===== Records for the task =====

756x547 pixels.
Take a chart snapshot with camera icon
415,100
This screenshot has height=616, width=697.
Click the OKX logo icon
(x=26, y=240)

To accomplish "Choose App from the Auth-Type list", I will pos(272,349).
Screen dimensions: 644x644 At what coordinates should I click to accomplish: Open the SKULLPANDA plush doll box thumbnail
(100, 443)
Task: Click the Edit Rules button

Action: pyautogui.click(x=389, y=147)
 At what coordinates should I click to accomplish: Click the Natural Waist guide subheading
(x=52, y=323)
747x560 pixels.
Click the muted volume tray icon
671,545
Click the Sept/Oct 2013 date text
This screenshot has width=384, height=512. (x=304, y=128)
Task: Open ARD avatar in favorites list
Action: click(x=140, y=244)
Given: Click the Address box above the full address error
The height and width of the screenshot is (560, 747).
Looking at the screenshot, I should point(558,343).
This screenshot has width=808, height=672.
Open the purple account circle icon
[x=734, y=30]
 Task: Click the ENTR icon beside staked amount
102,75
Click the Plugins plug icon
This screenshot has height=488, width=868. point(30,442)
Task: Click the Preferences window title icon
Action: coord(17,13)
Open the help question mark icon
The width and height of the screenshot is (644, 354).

=====

__Work task__: Write the entries above out again, unchanged and complete.

__Written response__:
756x547 pixels.
Take a chart snapshot with camera icon
415,100
This screenshot has height=616, width=697.
Click the OKX logo icon
(x=26, y=240)

To accomplish "Choose App from the Auth-Type list", I will pos(272,349).
Screen dimensions: 644x644 At what coordinates should I click to accomplish: Open the SKULLPANDA plush doll box thumbnail
(100, 443)
Task: Click the Edit Rules button

Action: pyautogui.click(x=389, y=147)
 At what coordinates should I click to accomplish: Click the Natural Waist guide subheading
(x=52, y=323)
747x560 pixels.
Click the muted volume tray icon
671,545
Click the Sept/Oct 2013 date text
This screenshot has width=384, height=512. (x=304, y=128)
Task: Open ARD avatar in favorites list
Action: click(x=140, y=244)
Given: Click the Address box above the full address error
The height and width of the screenshot is (560, 747).
Looking at the screenshot, I should point(558,343).
This screenshot has width=808, height=672.
Open the purple account circle icon
[x=734, y=30]
 Task: Click the ENTR icon beside staked amount
102,75
Click the Plugins plug icon
This screenshot has height=488, width=868. point(30,442)
Task: Click the Preferences window title icon
Action: coord(17,13)
Open the help question mark icon
The width and height of the screenshot is (644, 354).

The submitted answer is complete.